HOW TO COMPLETE THIS TASK: Which lines of the data hold the word "label"? Copy all of them.

─── EXERCISE MATERIAL

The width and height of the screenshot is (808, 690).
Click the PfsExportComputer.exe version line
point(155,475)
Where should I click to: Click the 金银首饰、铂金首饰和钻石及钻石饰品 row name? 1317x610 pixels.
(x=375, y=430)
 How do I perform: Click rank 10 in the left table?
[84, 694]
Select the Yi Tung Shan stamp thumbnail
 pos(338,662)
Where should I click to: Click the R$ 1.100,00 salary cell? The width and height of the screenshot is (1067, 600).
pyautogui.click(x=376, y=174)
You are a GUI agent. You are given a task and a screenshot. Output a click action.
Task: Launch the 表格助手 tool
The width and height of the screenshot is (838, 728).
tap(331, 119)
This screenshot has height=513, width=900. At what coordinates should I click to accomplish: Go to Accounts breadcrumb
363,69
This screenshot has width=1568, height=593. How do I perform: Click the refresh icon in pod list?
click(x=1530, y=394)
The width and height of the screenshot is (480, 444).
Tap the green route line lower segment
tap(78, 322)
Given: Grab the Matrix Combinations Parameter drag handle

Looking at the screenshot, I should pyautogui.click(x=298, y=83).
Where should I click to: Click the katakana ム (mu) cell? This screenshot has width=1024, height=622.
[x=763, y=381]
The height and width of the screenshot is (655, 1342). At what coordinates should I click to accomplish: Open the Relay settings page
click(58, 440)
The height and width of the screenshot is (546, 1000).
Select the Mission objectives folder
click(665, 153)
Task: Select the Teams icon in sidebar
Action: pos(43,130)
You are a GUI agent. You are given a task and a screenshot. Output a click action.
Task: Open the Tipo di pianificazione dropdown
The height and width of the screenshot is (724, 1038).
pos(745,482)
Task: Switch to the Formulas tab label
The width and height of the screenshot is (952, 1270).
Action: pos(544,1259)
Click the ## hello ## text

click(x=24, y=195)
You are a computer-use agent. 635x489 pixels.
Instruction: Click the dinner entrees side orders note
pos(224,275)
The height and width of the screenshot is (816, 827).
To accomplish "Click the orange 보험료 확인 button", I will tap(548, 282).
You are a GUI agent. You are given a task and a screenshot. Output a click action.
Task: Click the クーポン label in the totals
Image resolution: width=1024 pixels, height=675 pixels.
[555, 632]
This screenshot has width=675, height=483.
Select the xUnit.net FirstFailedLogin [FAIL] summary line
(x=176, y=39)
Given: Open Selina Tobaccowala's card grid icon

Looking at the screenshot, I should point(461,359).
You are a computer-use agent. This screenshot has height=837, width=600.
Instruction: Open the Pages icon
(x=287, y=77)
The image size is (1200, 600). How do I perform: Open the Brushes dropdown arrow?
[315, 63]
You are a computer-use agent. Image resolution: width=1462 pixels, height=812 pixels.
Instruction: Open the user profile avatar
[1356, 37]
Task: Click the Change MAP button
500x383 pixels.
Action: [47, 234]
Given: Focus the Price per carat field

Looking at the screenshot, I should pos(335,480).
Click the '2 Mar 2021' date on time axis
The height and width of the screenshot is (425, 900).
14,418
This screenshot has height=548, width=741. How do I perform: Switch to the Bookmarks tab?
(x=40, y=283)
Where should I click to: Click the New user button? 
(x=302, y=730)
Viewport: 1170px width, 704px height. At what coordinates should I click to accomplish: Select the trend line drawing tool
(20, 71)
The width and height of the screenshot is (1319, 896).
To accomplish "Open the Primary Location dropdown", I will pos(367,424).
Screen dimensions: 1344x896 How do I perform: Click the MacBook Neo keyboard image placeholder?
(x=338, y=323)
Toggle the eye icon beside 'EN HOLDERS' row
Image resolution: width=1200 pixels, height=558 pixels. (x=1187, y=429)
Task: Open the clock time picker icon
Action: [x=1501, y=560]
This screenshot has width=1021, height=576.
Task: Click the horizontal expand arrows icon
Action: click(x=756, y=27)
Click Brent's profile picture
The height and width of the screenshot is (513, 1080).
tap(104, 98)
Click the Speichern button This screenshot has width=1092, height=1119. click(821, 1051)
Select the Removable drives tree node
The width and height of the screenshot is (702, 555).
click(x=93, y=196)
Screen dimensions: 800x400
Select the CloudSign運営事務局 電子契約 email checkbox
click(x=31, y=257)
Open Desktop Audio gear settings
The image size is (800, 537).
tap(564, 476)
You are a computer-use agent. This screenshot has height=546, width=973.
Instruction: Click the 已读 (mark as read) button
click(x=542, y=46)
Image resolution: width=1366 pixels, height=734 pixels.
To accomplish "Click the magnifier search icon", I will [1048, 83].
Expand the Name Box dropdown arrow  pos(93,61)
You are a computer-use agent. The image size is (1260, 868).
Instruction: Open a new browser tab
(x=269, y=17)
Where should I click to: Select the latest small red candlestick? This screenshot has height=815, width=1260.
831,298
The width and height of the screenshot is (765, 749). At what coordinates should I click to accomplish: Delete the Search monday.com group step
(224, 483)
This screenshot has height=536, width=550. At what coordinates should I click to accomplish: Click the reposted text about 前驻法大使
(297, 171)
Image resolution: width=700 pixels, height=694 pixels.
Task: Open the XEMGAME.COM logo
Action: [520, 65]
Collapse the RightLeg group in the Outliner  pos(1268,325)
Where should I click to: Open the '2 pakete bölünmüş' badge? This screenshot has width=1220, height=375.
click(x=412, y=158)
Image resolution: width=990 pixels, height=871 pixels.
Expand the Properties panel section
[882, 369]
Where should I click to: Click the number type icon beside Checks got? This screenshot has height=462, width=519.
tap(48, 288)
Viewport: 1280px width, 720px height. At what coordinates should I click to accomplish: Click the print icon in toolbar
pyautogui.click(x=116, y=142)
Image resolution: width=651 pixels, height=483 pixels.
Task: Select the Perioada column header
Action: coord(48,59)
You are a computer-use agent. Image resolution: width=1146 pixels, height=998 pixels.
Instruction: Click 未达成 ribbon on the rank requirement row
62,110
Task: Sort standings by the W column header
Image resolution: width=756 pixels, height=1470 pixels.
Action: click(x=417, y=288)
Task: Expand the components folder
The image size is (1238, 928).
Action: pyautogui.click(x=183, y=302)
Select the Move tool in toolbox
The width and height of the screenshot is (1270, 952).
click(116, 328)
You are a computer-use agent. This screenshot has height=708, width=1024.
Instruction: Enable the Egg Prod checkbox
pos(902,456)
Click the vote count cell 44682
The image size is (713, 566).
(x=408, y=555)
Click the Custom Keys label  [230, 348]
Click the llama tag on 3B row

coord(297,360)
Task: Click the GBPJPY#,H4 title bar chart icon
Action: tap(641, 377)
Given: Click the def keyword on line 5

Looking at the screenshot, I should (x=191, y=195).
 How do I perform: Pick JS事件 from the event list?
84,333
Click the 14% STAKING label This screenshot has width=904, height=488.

──────

RESULT FOR THIS TASK:
Task: Switch to the Formulas tab label
Task: Click the クーポン label in the totals
Click the Custom Keys label  [230, 348]
Click the 14% STAKING label This screenshot has width=904, height=488.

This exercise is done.